First, art facilitates the communication of things that ‘won’t pass for words’, elements usually edited out of human rights reports - the everyday, emotions, feelings, the hinterland of the human rights story, ‘where things happen, the way things look around what you document’, things that matter but ‘may not be a human rights abuse’. This is also about moving beyond the text – the legal foundation of the traditional report, into the visual, the performative, the interactive, the experiential. Arts-based outputs ‘capture you in all your senses’. Referring to artistic illustrations of the eight stages of detention, one interviewee spoke of the illustrations ‘pulling the eyes’ towards a colour, a shape, an image that you cannot resist, and working on the audience emotionally - in the hope that they will lead people to the next step, to read, engage, support a cause. Another interviewee also argued that capturing this wider canvas enabled people to ‘stay with’ difficult subject matter for longer. Art is then understood as a mechanism responding to the ease in which people can turn away from the written page of the report.

Second, and linked to the above point, for a movement more used to proclaiming truths as self-evident and self-justifying, and in a context characterised by polarised positions, arts-based interventions ‘open up’ people and spaces to allow for other possibilities. Rather than an overload of detail and truth - one person talked of the organisational DNA to ‘show everything’ factually, which ‘can be too much - and telling people what to think’, art allows the audience more interpretive freedom and opens up a world that accepts difference, complexity and multiplicity of experience. One interviewee detailed a series of ‘opening up’ roles that the arts can play: giving people the tools to think differently, unlearn the past, and reimagine alternative futures; assisting the move from knowledge to understanding, for example by enabling audiences to put themselves in the shoes of others; and asking questions rather than providing answers. She was clear that the role of the arts was not to provide a map or a plan - it was a means to open up the ‘political imagination’. 

By way of conclusion

Even during what some label a post-truth era, with social media saturation and increasingly shortened attention spans, the traditional format of fact-finding and report writing remains the basis of human rights work. But, while it is not seen as obsolete, it is certainly recognized as insufficient. The use of art in public interventions based on human rights issues and materials seems to be one manifestation of this recognition.    
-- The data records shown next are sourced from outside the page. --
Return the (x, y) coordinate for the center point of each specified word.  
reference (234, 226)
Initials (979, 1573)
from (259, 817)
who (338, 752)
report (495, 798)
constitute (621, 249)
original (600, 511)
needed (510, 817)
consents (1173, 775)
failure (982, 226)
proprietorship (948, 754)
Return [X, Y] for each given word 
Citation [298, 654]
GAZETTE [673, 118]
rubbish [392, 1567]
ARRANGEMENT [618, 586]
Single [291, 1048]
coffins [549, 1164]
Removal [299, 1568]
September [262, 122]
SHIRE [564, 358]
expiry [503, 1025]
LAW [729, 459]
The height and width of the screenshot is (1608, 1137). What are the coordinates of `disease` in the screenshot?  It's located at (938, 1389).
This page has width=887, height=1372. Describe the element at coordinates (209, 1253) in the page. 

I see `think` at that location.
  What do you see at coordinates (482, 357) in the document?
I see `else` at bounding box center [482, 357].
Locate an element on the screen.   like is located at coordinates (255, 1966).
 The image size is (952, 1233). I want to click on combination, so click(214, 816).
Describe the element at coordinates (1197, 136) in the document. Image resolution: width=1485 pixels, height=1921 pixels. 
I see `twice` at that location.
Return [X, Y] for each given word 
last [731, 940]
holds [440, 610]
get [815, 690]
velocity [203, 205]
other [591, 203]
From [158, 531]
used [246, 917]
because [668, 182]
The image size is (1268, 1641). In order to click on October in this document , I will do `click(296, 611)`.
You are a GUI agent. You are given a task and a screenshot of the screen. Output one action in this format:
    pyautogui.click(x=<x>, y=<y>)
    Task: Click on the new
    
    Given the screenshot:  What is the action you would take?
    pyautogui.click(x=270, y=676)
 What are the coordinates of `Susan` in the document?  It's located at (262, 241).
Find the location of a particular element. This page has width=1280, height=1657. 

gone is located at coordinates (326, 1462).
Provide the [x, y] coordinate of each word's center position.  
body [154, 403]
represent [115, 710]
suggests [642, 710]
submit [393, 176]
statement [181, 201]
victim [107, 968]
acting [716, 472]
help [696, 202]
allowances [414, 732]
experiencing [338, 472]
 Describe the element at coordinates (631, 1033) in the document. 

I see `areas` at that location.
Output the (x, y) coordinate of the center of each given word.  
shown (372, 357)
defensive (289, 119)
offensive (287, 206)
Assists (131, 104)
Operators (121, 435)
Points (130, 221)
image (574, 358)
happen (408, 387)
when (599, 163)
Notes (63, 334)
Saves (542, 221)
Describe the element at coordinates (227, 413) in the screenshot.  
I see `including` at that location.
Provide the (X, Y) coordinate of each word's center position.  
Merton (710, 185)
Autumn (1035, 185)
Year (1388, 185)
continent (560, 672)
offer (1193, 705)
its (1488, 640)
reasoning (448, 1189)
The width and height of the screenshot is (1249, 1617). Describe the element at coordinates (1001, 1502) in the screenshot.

Perhaps the most important role the arts can play in a place like Israel is that it has a manifesto-like quality - another world is possible - albeit without any accompanying detailed plan. In a setting where ‘the most difficult problem is imagining something else’, and going beyond the Israeli government’s mantra that there is only one way to survive and envisage the future, the arts have an invaluable function at the level of meta-narrative, in shifting the story, opening up space for discussion and different strategic possibilities, and embracing alternative futures.